* _Problem details_
Please tally the lines in the records that include the word "Newmarket" and answer with the bare number.

* _Data for review_
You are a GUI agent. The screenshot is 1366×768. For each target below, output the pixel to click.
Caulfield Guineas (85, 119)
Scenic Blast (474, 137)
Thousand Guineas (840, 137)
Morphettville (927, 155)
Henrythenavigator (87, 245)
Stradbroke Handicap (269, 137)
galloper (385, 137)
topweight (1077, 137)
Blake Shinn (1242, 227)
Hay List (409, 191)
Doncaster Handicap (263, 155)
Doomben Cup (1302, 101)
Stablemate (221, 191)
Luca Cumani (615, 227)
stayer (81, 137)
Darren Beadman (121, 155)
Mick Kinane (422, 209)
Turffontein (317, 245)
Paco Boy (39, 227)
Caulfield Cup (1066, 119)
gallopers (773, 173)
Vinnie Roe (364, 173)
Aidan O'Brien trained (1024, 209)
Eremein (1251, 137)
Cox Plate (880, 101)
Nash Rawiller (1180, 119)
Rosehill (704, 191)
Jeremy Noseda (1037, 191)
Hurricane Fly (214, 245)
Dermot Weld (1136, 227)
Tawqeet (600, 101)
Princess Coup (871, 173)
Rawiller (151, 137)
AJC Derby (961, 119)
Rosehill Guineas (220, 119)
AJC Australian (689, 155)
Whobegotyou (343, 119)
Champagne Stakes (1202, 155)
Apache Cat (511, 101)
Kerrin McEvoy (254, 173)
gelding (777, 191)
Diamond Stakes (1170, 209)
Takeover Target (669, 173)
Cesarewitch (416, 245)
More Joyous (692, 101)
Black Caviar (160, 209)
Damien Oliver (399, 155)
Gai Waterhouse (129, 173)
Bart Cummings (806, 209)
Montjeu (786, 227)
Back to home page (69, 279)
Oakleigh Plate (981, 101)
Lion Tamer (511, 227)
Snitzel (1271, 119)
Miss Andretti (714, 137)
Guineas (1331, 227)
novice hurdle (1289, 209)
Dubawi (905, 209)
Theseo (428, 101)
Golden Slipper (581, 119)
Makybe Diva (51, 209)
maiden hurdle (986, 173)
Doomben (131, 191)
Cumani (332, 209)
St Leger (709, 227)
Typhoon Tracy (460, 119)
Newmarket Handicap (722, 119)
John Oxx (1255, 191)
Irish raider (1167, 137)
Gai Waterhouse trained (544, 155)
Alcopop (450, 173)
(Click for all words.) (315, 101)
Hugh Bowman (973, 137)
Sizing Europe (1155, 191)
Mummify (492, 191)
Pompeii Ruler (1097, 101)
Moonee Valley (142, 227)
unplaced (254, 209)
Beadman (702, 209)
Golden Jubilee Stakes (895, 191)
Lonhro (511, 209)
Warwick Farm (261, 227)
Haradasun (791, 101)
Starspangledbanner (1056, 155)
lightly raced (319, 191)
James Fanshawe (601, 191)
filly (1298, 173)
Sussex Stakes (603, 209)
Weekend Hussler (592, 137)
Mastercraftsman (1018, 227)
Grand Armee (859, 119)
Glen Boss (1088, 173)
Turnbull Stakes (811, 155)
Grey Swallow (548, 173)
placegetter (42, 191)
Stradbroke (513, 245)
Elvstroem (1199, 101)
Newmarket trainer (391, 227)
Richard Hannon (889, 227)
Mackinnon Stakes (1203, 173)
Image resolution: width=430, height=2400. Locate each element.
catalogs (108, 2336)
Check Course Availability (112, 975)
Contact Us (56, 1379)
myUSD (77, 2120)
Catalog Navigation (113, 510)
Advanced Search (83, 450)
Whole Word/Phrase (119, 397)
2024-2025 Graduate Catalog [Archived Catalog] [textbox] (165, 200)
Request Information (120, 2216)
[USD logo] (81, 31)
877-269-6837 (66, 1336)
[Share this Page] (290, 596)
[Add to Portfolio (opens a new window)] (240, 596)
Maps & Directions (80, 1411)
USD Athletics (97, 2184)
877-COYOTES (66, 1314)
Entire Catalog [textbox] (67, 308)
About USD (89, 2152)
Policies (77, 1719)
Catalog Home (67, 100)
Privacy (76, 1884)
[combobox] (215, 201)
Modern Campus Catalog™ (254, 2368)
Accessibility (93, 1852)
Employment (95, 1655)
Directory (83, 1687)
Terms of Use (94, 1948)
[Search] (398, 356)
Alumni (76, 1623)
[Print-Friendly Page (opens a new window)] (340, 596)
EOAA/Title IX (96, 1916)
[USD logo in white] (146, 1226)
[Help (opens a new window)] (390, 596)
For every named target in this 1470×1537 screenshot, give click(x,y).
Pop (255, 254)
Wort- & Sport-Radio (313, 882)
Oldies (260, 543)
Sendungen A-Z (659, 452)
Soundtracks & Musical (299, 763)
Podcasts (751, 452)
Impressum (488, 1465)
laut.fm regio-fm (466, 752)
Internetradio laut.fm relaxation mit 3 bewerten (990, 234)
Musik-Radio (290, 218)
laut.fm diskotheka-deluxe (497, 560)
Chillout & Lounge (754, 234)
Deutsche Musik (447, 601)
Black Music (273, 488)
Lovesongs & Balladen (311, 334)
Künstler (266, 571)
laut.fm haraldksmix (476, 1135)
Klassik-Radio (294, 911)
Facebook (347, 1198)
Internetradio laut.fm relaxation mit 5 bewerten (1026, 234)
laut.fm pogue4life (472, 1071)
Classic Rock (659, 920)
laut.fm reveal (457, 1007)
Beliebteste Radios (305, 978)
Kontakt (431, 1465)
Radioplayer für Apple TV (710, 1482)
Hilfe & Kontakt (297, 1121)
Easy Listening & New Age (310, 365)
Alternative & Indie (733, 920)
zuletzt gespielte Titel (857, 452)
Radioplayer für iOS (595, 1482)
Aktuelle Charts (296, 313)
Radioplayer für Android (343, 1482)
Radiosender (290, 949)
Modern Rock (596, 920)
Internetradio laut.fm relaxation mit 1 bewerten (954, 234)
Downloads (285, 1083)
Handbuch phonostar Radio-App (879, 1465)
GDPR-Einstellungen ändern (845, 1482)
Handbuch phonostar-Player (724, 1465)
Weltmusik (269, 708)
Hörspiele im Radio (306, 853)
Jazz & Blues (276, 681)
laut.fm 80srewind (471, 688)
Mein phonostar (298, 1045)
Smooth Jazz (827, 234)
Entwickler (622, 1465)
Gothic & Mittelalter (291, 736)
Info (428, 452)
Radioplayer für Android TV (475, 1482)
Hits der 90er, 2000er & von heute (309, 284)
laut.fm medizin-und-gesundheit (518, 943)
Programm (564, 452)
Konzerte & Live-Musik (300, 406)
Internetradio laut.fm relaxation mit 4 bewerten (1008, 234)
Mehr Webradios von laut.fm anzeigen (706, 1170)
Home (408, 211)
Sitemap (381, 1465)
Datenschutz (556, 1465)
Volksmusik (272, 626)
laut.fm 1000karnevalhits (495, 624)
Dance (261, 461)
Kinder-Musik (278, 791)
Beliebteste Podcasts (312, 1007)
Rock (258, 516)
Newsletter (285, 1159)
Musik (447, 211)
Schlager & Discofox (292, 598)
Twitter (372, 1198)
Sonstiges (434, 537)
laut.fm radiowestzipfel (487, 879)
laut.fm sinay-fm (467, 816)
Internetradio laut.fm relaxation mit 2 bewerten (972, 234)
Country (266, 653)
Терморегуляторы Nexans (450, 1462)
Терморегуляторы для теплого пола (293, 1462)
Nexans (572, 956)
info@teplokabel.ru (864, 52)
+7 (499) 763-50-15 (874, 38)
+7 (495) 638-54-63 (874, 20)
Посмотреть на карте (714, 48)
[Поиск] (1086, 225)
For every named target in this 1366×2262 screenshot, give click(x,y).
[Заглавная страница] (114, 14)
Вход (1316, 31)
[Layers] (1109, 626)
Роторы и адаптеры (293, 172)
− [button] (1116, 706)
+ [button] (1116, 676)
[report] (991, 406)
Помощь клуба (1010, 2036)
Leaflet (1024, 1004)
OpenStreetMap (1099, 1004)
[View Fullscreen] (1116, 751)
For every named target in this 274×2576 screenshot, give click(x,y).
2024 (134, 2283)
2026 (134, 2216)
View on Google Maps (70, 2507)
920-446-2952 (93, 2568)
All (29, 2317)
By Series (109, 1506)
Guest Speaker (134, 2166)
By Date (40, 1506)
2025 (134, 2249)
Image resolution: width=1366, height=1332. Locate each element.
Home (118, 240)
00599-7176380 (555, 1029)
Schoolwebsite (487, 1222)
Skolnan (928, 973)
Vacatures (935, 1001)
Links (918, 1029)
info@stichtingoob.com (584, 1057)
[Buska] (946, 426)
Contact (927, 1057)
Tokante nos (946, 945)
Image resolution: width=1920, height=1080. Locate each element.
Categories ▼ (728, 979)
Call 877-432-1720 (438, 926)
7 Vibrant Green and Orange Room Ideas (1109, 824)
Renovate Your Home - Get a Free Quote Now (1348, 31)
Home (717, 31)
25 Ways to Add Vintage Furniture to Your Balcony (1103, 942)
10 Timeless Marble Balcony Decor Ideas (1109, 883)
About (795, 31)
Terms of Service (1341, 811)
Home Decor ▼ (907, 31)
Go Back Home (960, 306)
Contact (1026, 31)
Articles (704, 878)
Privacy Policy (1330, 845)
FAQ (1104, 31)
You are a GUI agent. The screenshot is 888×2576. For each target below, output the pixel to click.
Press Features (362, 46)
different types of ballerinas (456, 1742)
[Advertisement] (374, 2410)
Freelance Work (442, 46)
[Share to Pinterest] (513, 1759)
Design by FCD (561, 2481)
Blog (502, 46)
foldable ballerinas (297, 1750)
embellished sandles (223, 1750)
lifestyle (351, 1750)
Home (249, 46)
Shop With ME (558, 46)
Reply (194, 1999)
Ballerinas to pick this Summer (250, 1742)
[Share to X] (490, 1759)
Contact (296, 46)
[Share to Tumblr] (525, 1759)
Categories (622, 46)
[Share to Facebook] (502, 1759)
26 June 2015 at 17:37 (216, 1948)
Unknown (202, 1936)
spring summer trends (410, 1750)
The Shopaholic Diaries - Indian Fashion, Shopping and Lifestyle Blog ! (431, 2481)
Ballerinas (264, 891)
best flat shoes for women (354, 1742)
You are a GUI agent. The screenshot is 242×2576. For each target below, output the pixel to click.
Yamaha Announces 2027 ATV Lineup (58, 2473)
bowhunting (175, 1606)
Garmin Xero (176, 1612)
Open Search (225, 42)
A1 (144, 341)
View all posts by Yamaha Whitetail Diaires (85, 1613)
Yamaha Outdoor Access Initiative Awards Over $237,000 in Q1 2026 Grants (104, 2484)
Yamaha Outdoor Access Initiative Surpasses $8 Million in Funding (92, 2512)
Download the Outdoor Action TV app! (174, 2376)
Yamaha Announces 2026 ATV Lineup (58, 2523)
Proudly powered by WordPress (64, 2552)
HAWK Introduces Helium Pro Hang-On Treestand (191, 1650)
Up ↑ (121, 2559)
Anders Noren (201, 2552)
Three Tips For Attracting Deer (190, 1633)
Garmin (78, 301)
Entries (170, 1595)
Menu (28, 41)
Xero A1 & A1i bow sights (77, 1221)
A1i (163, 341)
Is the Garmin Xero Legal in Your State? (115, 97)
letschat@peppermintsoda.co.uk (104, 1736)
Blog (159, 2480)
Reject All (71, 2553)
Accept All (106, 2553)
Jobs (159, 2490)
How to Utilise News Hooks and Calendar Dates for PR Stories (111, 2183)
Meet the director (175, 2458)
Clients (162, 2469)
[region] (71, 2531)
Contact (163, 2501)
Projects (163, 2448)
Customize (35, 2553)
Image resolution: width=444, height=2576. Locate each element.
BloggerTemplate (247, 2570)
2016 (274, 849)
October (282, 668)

* _Solution to the exercise_
2